Trudeau's family left to meet him in Montreal for safety reasons. Trudeau told media his family was shaken by the break-in.
"Obviously we're extremely troubled by this," he said on Saturday.
"Everybody's safe, but the idea of someone getting into the house while my family was sleeping, while I'm away working is very distressing, to say the least."
Nobody was hurt.
Who does the RCMP protect?
According to the RCMP, it is "mandated at all times, during both private and official functions, for the personal protection of the Governor General of Canada, the prime minister, their families and residences."
The RCMP says it is "responsible for the safety" of Supreme Court and Federal Court judges, as well as federal cabinet ministers.
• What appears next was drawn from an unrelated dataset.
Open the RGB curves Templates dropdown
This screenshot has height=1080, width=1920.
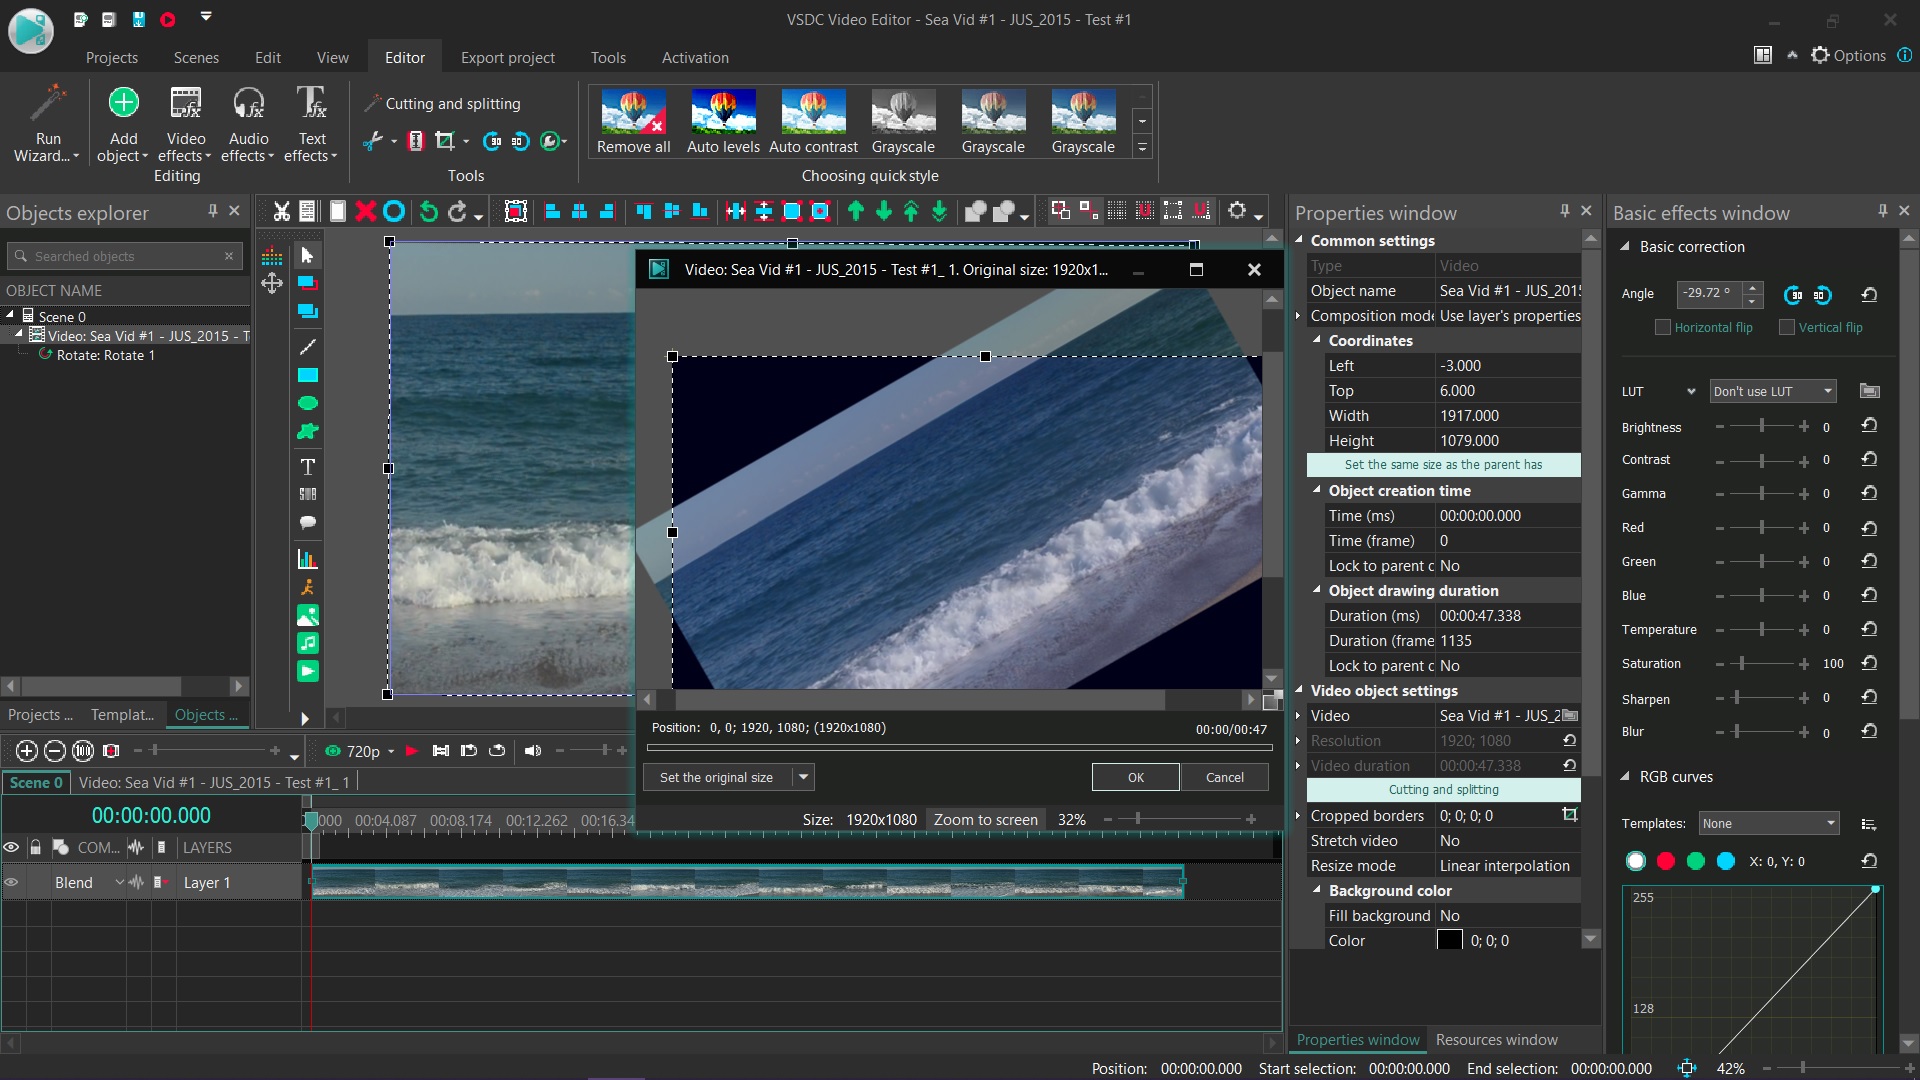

Its protective policing unit also provides security for Parliament Hill, Rideau Hall and the Supreme Court of Canada.
However, its website does not mention mandated protection for any additional politicians.
Opposition leader Tom Mulcair does not have a security detail, though his residence, Stornoway, is covered by the RCMP.
On Monday morning, the office of Public Safety Minister Steve Blaney issued a statement:
"A violation of the sanctity of one's home is an experience which no Canadian family should have to face," said Jason Tamming, a spokesman for Blaney.
"This matter is being currently dealt with by the RCMP which has the operational expertise when it comes to ensuring the security of political leaders."